- **ABOUT THIS TASK**
Take the lines below beginning at the line that has "Image resolution: width=937, height=2576." and stopping after the line that has "[Close] (751, 130)", and print them exactly as they are, with no other lines.

- **RECORDS**
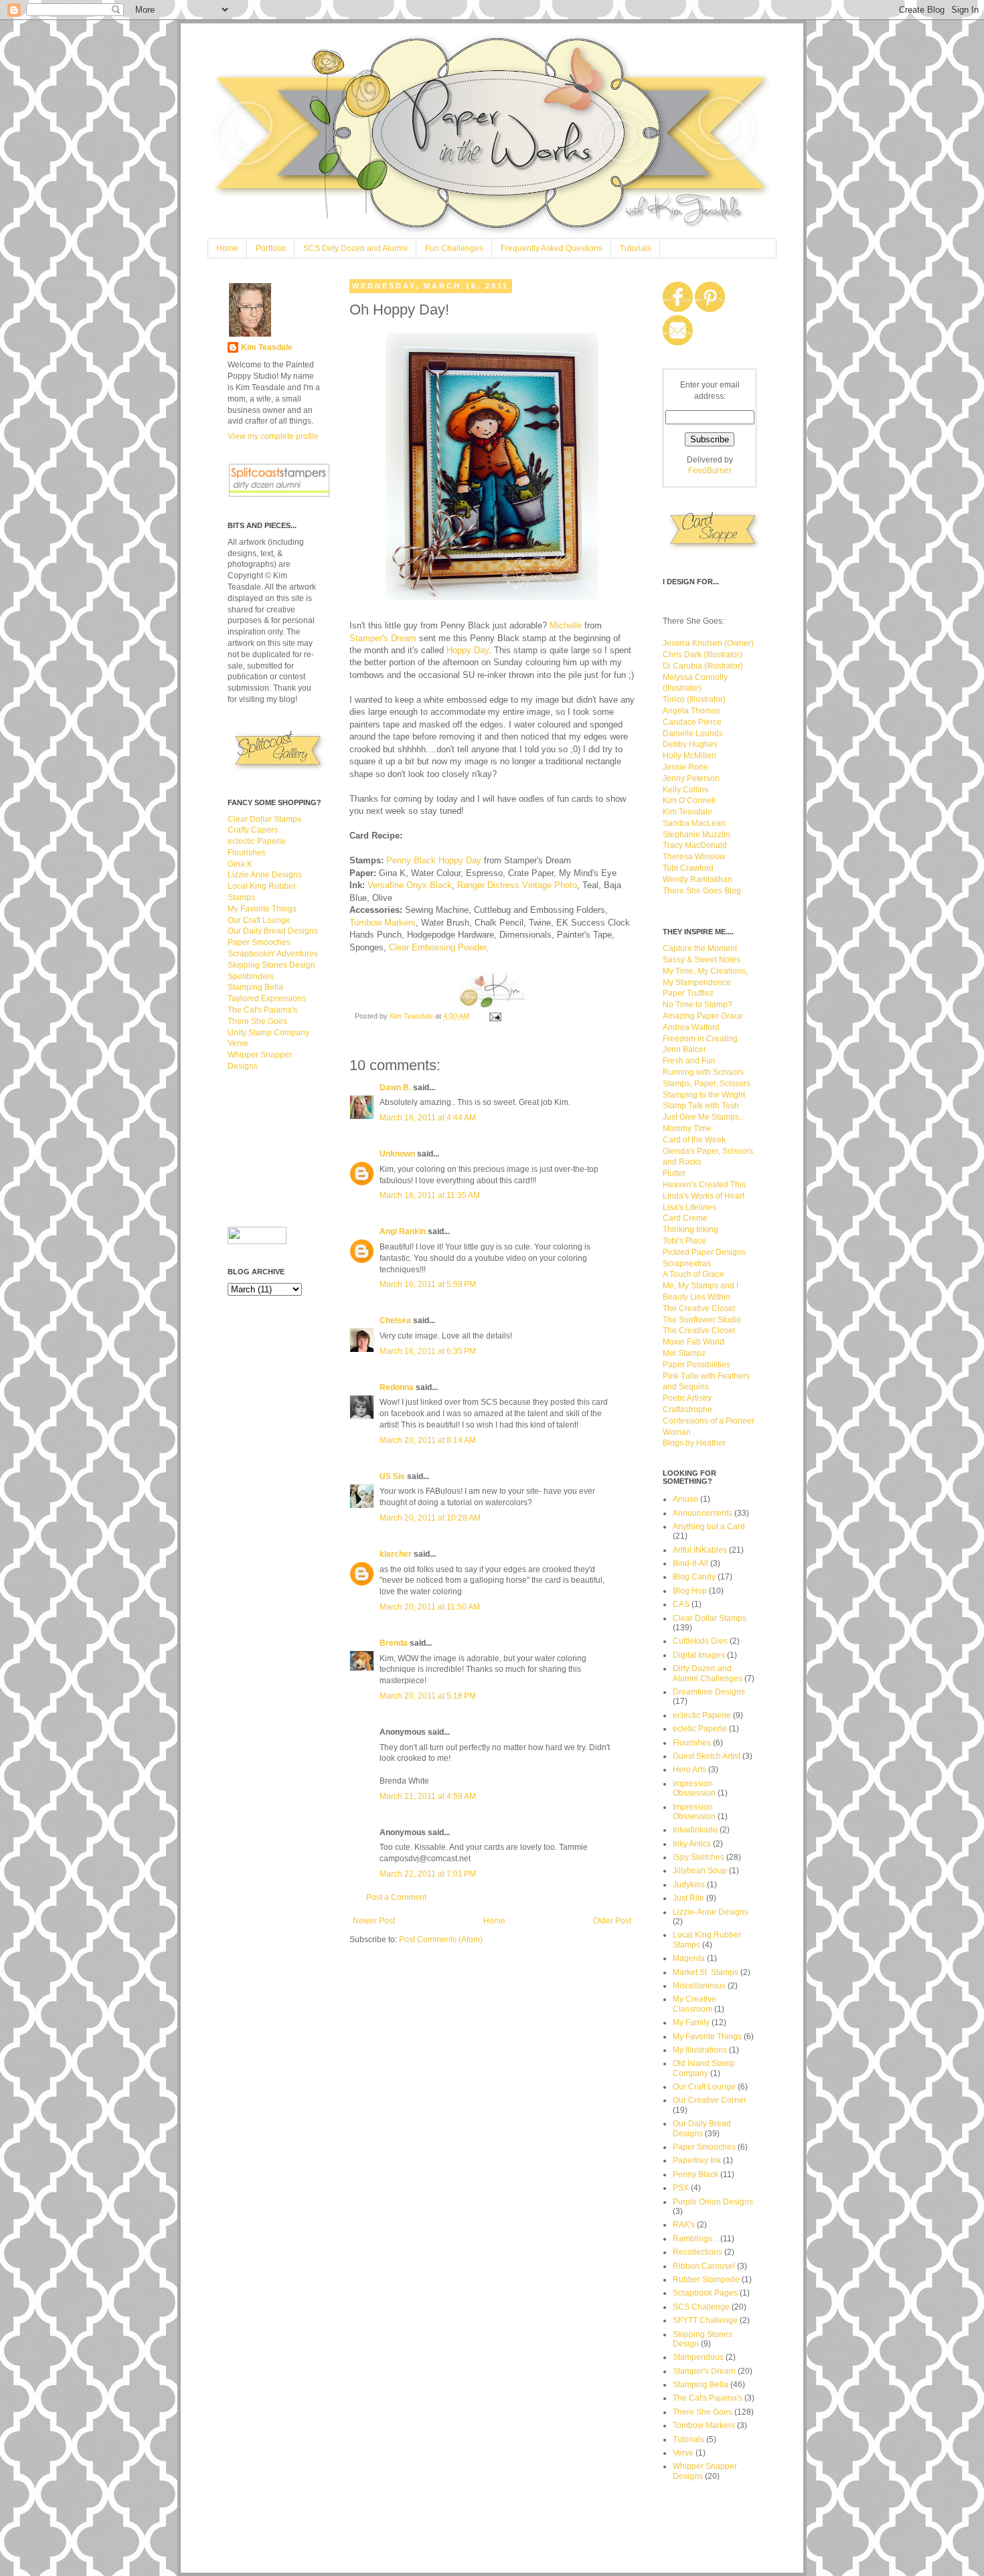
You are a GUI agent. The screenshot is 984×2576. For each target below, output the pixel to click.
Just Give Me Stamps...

* * *

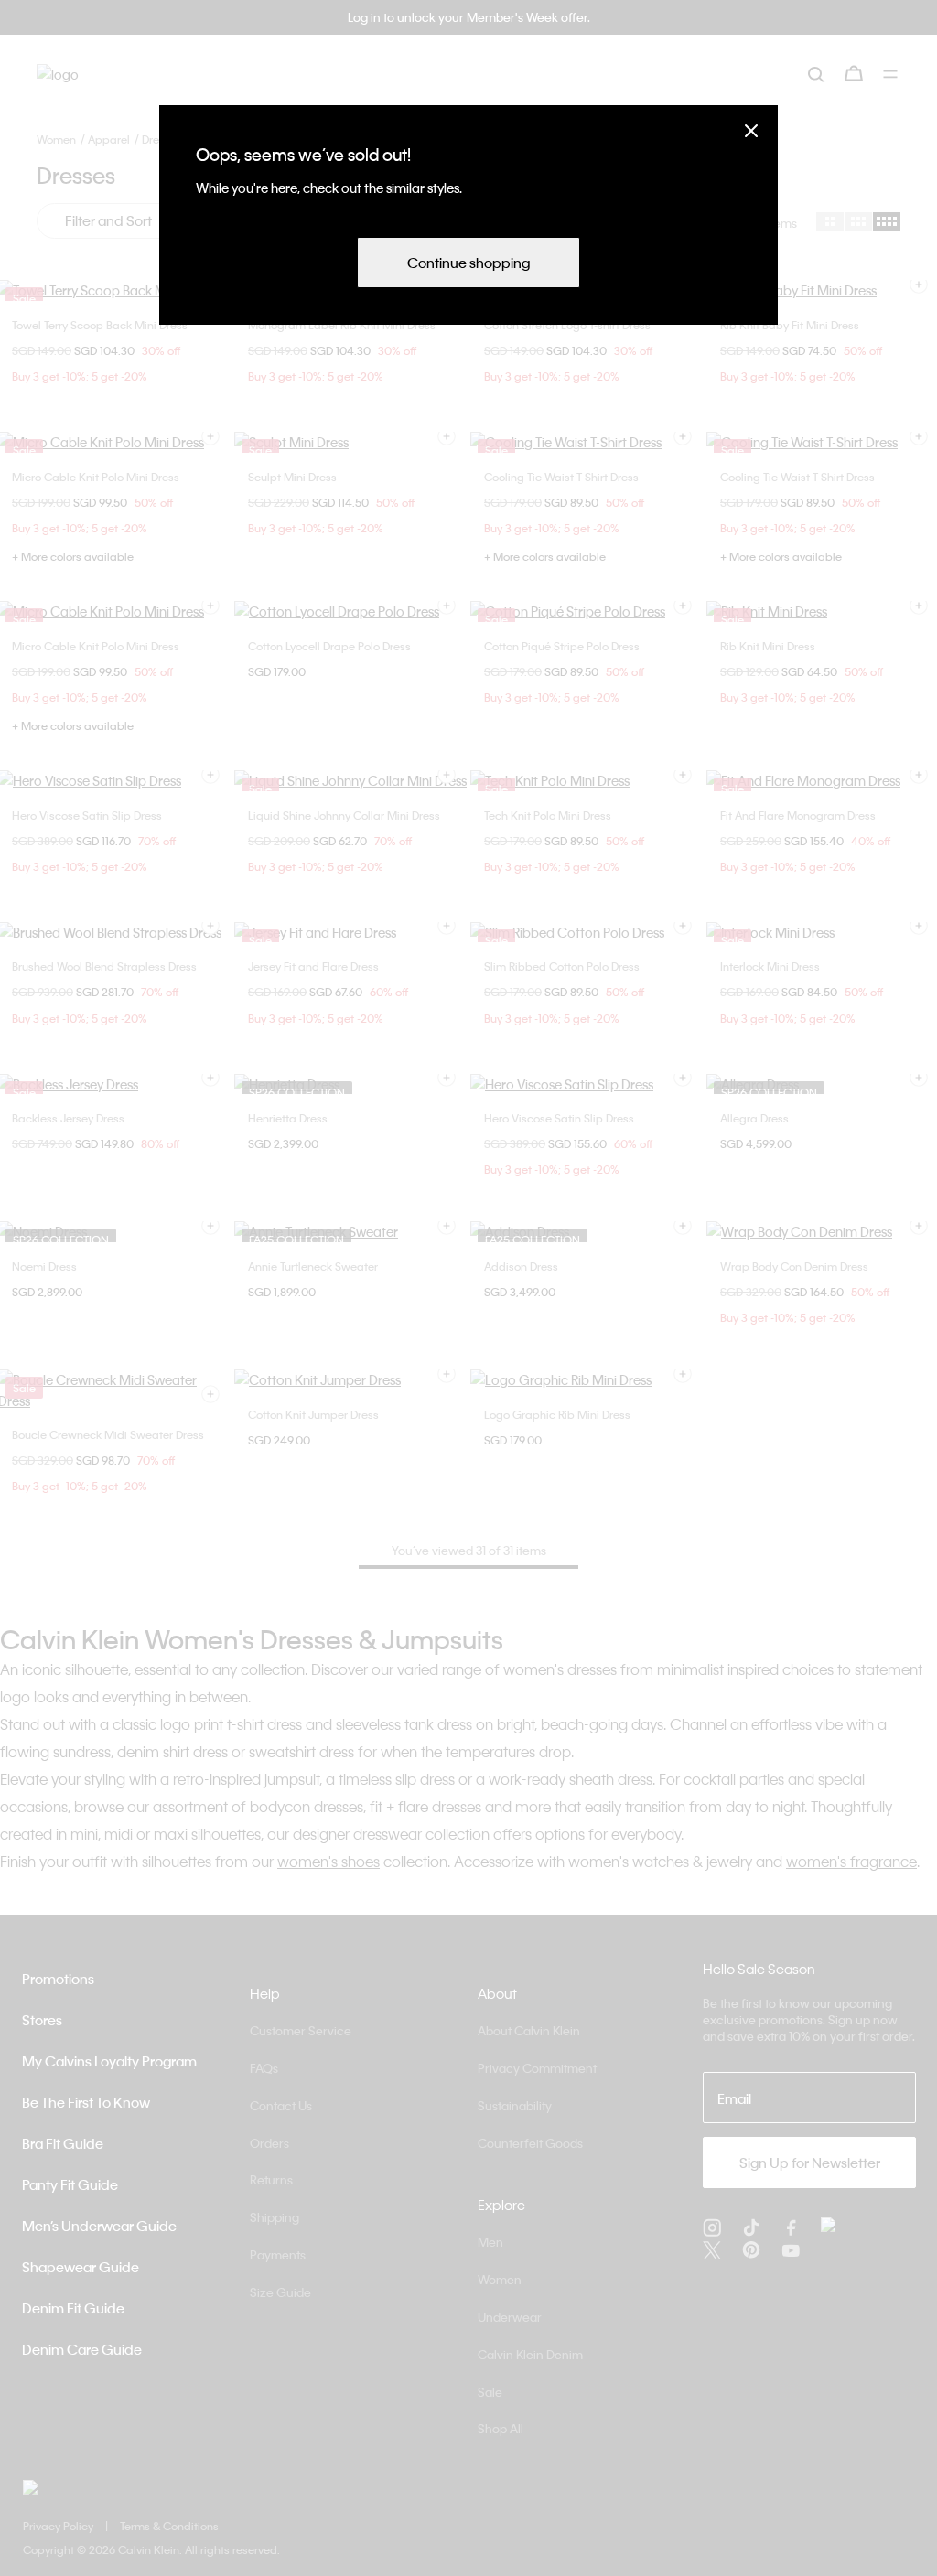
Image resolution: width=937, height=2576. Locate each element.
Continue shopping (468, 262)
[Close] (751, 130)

- **RESPONSE TO THE EXERCISE**
Image resolution: width=937, height=2576. Locate each element.
Continue shopping (468, 262)
[Close] (751, 130)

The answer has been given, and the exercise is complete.